MODEL TRANSFERABILITY WITH RESPONSIVE DECI-SION SUBJECTS

Abstract

This paper studies model transferability when human decision subjects respond to a deployed machine learning model. In our setting, an agent or a user corresponds to a sample (X, Y ) drawn from a distribution D and will face a model h and its classification result h(X). Agents can modify X to adapt to h, which will incur a distribution shift on (X, Y ). Therefore, when training h, the learner will need to consider the subsequently "induced" distribution when the output model is deployed. Our formulation is motivated by applications where the deployed machine learning models interact with human agents, and will ultimately face responsive and interactive data distributions. We formalize the discussions of the transferability of a model by studying how the model trained on the available source distribution (data) would translate to the performance on the induced domain. We provide both upper bounds for the performance gap due to the induced domain shift, as well as lower bounds for the trade-offs that a classifier has to suffer on either the source training distribution or the induced target distribution. We provide further instantiated analysis for two popular domain adaptation settings with covariate shift and target shift.

1. INTRODUCTION

Decision makers are increasingly required to be transparent on their decision making to offer the "right to explanation" (Goodman & Flaxman, 2017; Selbst & Powles, 2018; Ustun et al., 2019) 1 . Being transparent also invites potential adaptations from the population, leading to potential shifts.
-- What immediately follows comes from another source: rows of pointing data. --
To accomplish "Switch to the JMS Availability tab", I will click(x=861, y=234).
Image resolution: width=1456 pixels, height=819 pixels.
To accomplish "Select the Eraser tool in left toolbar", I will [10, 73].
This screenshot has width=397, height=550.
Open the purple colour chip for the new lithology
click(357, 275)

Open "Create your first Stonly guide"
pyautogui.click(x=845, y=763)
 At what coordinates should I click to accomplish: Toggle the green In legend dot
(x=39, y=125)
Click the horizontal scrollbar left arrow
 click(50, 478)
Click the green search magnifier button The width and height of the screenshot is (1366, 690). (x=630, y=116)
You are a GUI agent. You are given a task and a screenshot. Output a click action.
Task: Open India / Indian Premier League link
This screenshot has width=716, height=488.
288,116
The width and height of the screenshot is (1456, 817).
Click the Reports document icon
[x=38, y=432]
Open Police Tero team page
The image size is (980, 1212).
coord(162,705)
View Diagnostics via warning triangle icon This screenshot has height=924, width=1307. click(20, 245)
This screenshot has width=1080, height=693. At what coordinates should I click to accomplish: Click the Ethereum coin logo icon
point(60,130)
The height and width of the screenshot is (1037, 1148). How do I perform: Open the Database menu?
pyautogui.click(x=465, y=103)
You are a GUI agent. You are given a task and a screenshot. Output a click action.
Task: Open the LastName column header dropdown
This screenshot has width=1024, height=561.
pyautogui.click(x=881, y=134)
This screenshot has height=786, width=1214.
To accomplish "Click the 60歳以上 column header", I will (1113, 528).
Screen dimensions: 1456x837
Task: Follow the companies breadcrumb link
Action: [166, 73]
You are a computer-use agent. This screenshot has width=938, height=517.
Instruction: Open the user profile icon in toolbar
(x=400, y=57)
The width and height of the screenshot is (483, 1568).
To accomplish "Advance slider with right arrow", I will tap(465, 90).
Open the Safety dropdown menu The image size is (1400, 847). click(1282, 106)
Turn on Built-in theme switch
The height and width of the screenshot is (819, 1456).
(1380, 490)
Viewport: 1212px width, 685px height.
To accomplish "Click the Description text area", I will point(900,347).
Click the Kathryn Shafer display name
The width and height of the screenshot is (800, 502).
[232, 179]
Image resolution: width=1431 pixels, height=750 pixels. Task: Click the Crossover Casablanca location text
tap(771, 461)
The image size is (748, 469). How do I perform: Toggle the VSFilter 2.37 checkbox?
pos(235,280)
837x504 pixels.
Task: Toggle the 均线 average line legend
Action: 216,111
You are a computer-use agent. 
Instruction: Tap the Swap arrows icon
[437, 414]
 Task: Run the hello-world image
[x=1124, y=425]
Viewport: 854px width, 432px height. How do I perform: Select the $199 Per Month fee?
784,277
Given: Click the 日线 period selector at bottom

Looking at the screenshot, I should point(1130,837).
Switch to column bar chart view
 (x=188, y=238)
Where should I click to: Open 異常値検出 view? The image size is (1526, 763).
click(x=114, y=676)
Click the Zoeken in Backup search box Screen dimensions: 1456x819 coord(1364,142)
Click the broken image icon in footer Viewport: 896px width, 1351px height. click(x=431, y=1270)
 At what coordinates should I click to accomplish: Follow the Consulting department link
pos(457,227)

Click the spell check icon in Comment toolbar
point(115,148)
We are motivated by settings where the deployed machine learning models interact with human agents, which will ultimately face data distributions that reflect how human agents respond to the models. For instance, when a model is used to decide loan applications, candidates may adapt their features based on the model specification in order to maximize their chances of approval; thus the loan decision classifier observes a data distribution caused by its own deployment (e.g., see Figure 1 for a demonstration). Similar observations can be articulated for application in insurance sector (i.e. developing policy s.t. customers' behaviors might adapt to lower premium (Haghtalab et al., 2020)), education sector (i.e. developing courses when students are less incentivized to cheat (Kleinberg & Raghavan, 2020)) and so on. This paper investigates model transferability when the underlying distribution shift is induced by the deployed model. What we would like to have is some guarantee on the transferability of a classifier -



See Appendix A.1 for more detailed discussions. 1



Figure1: An example of an agent who originally has both savings and debt, observes that the classifier penalizes debt (weight -10) more than it rewards savings (weight +5), and concludes that their most efficient adaptation is to use their savings to pay down their debt.